The volume of spam in my inbox is getting to be obscene, and I'm finally sick of it. I'm switching over to a white list system. This means that if I don't have your address on file, your mail gets filtered to a mailbox that I can check once a day to tell me if something important has actually shown up. I've tried to be as lenient as I can with the initial rules, but inevitably I'm going to forget somebody important. If you want me to put you in the
pass-through list, please leave me a comment here. This is not an attempt to single anybody out or to ignore people. This is an honest attempt to stop the spam problem once and for all.

Yes, yes. I know. SpamAssassin, Bayesian filters, program changes, all kinds of things. There is an algorithmic solution that can stop 99.999...% of all unsolicited e-mail. This, like abstinence, catches one-hundred percent, guaranteed. If I don't want to see it, I don't see it, period. I don't let people IM me without being on my buddy list; why would I want email from people I don't know? To someone who checks email as immediately and as often as other people check their IM queue, it's just as annoying.

As another side note, I've got my Treo configured to dump me all the mail that I receive from my home inbox, so every time a piece of spam shows up, my PCS tells me about it. That has to stop, and stop now.

Plus, I'm not deleting anything. I'm just dumping it to a folder that I can process once or twice a day, rather than every five minutes like I get with my inbox. Your mail will not be lost. It may just take me a while to get to it... not like it doesn't already, sometimes.

I really do think that whitelists are going to become more common in the future. It's this, or charging people for the priviledge of sending e-mail. I'd rather just lock things down than pay for it. I'll try this for a while, see if it works and how many people bitch about it, then reverse it later if it becomes too much of a hassle adding e-mails.

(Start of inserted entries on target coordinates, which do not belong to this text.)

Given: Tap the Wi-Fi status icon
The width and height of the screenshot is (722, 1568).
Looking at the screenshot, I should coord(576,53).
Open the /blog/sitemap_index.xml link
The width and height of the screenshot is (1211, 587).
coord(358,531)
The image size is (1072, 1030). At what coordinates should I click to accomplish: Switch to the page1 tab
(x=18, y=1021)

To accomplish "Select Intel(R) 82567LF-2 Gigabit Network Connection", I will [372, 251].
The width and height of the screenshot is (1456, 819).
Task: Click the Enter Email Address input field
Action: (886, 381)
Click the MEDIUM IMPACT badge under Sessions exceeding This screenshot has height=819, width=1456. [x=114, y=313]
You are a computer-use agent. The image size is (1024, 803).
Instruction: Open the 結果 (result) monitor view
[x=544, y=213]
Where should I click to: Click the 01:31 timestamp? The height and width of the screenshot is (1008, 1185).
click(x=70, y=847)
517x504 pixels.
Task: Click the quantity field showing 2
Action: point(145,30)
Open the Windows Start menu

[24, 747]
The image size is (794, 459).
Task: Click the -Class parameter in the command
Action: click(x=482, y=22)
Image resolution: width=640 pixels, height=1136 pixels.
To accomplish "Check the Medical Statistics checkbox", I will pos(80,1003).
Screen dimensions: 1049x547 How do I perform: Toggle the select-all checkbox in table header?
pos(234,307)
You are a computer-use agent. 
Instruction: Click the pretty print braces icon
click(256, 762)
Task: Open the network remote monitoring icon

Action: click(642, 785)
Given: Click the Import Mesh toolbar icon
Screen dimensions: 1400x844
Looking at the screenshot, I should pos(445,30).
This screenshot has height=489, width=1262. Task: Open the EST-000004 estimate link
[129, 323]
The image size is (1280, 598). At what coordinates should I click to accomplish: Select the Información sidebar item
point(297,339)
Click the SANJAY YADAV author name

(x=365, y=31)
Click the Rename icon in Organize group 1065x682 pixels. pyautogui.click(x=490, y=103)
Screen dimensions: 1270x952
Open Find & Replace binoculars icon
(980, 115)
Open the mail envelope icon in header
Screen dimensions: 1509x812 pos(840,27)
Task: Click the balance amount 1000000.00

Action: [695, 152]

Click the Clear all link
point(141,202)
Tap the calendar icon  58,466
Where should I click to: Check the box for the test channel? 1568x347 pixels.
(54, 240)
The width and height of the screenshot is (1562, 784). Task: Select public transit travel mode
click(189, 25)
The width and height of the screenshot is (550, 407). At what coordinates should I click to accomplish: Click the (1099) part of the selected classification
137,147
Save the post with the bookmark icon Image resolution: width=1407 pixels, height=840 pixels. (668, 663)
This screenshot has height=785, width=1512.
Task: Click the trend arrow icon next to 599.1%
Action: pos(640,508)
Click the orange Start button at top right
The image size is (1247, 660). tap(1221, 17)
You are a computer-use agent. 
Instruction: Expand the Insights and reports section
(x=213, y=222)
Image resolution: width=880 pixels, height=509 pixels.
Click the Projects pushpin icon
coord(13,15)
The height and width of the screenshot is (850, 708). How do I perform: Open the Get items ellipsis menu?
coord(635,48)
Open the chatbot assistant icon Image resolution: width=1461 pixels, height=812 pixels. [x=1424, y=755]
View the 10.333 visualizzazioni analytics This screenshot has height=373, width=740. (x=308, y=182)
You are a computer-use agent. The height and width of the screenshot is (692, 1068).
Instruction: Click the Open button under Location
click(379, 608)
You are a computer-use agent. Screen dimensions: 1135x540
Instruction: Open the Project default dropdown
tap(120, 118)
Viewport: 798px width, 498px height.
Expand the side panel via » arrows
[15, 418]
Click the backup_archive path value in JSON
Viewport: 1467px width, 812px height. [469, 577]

What I'd really like to do is set up some kind of program that checks to see if an address is stored in a database, then send an autoresponse back to every address not listed that says something on the order of "thank you but this is a closed mailbox; if you are a real human being, then please go to this URI and follow the instructions to add your email address to the passthrough list". Then said URI would point to one of those human-only-readable grids with a password in it, and a place to enter e-mail address and password that would simply verify the password is right, then add the address to the database.

I think I've got a new project. I can push it onto the queue along with coding a new story engine for the TSA,
working on my table-top RPGs, expanding
FormBot, my ongoing dalliance with a ghoulish gambling site, and trying to survive my day job.

There are only twenty-four hours in any given day, and there is only one of me.